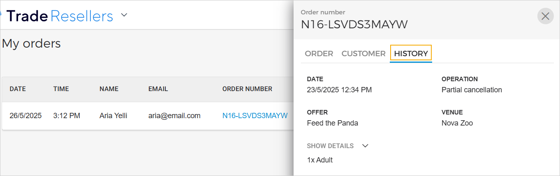The image size is (560, 176).
Task: Click the Feed the Panda offer text
Action: (332, 123)
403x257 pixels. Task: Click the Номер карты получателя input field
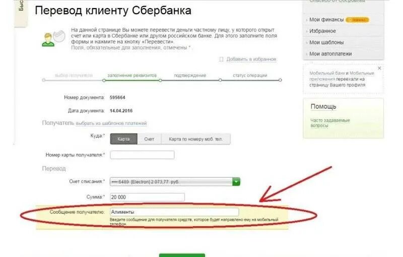pos(142,155)
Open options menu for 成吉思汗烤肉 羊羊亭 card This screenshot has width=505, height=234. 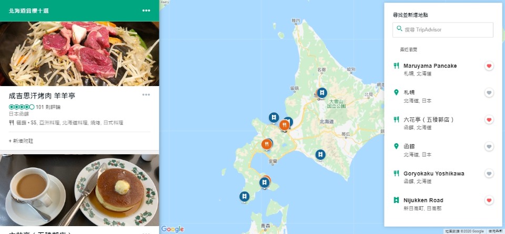point(146,94)
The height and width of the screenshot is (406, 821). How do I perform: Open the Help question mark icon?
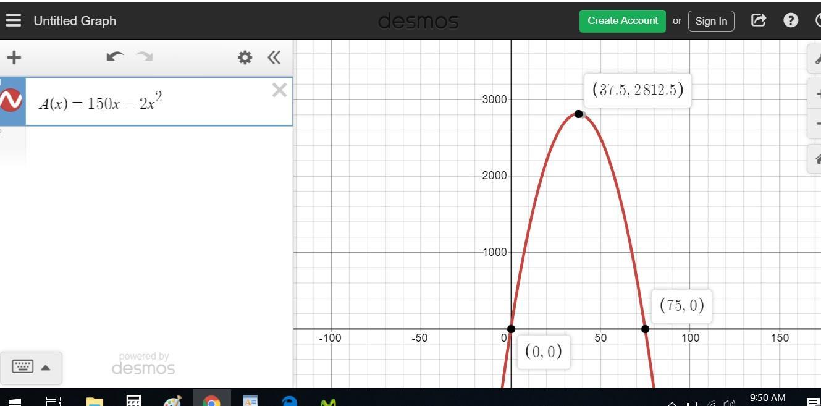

------------------------------------------------------------------------

What to work on: List each line of the records that contains the word "Task", treating uppercase and lowercase letters as different.

Correct result:
Task: Click the Feed the Panda offer text
403x257 pixels. Task: Click the Номер карты получателя input field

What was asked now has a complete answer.